Comme lors de la restauration des bâtiments de la zone sud, qui ont fait l'objet d'un précédent CP, les interventions sont les plus discrètes possibles. Le maître d'ouvrage et auteur de projet, une seule et même personne, choisit de conserver le vécu des bâtiments, la patine, les témoignages du temps passé. Ainsi il n'y aura pas de sablage, de rejointoiement systématique. Les pierres de taille fendues ne sont pas remplacées mais plutôt recollées. Si elles sont descellées mais ne menacent pas la stabilité, elles seront laissées en l'état. Les boiseries existantes sont décapées et remises en peinture. Dans la mesure du possible, les matériaux d'origine sont réutilisés : badigeon de chaux, mortier de chaux, brique pilée, ardoises, moellons, briques terre cuite.
Interventions urgentes.
L'état des toitures réclame de manière générale sur l'ensemble du site, une attention particulière. Les ardoises sont fréquemment poreuses, perforées, friables. Des remplacements variés au cours des décennies ont créés des ensembles inharmonieux (tuiles, ardoises naturelles, ardoises type Eternit, différents formats). Les corniches manquent cruellement d'entretien et des renouvellements s'imposent. Le maître d'ouvrage souhaite réfléchir à une uniformisation des toitures d'un point de vue esthétique : la même couverture sur l'ensemble du site ? Ou différencier les toitures en fonction de leur utilisation/prestige : corps de ferme, château, dépendances ...
La priorité néanmoins parait être l'étanchéité et la durabilité des toitures.[...]
Réaffectations.
Pour la pérennité du projet, il convient de considérer le site comme un ensemble autosuffisant. L'objectif du propriétaire étant de générer au maximum les revenus qui serviront à la restauration puis à l'entretien du domaine. Dans cette optique plusieurs options sont déjà fonctionnelles : remise en état du potager intra-muros, petit bétail (moutons, poules), bois de chauffage lors du nettoyage des bois alentours, locations touristiques pour une partie des logements disponibles.
La ferme sera prochainement libérée de son exploitant actuel et pourra être progressivement réorientée vers l'agriculture biologique, conformément au souhait des propriétaires.
D'autres sources d'énergie sont également recherchées : énergie géothermique, solaire.
Les habitants permanents du château de Cortils sont investis dans sa restauration et participent à son entretien.

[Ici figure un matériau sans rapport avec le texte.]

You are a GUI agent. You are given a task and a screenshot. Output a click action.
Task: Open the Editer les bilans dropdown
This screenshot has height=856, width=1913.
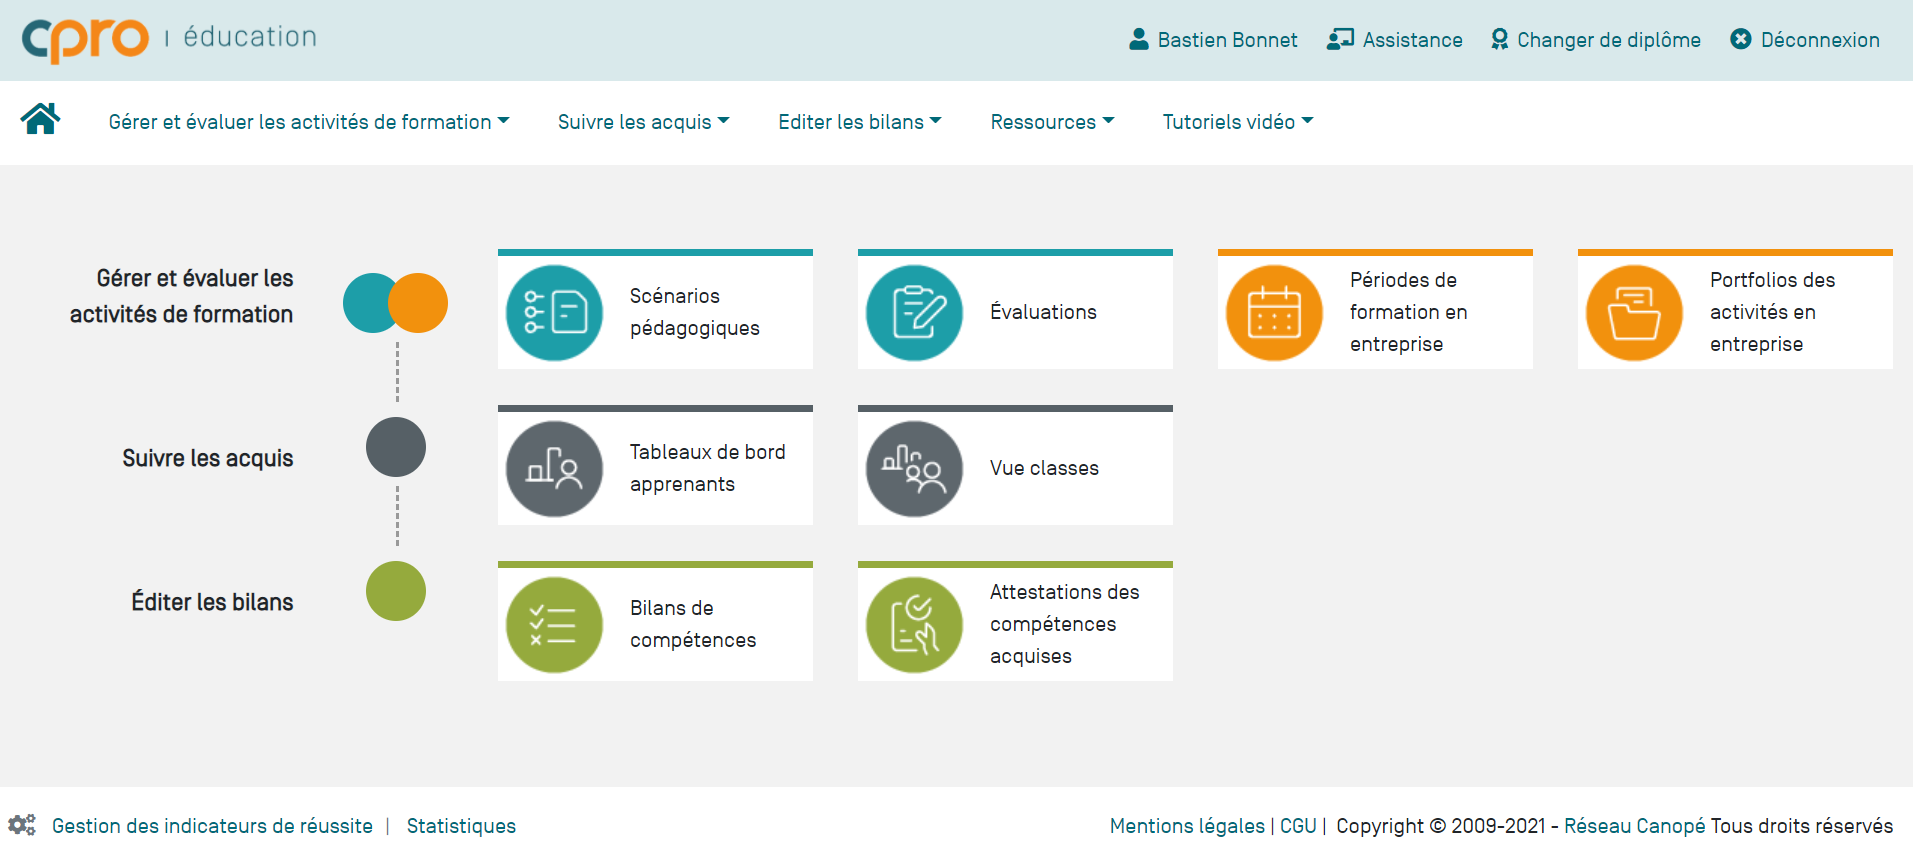(859, 122)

Dans cette optique globale, une partie des bâtiments agricoles seront réaffectés afin d'agrandir la capacité d'accueil et d'hébergement. Plusieurs bâtiments ne correspondent plus aux besoins actuels en terme d’exploitation agricole (ouvertures trop étroites).
Harmonisation.
Une partie des bâtiments agricoles a subi au cours du temps des "maltraitances" : percements intempestifs et non intégrés, pour les besoins des générations d'agriculteurs qui s'y sont succédé. Le souhait est ici, de chercher au niveau des maçonneries un compromis entre le respect du vécu des bâtiments et la réparation des dommages causés par le passé (voir façade nord des écuries F5, côté étang). En clair, dans cette zone (J1) les entrepôts en tôle, nécessaires pour abriter les machines agricoles, devront être à terme démontés. La haie de conifères qui cachent cette zone aux yeux du promeneur pourra être abattue et permettre ainsi à nouveau la connexion entre la ferme et l'étang.

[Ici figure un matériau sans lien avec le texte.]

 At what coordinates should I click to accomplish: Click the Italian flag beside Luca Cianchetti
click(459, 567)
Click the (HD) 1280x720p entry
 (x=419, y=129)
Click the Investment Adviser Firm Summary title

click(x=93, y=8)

L'auteur de projet propose la construction au même endroit d'un entrepôt semi-enterré, qui accueillerait machineries diverses. Un parapet en pierres, moellons et briques de récupération délimiterait une terrasse extérieure qui permettrait de bénéficier pleinement de la vue sur l'étang. [...]
Mortier, 21 janvier 2014.
Boudewijn Laugs, architecte, maître d'ouvrage et auteur de projet."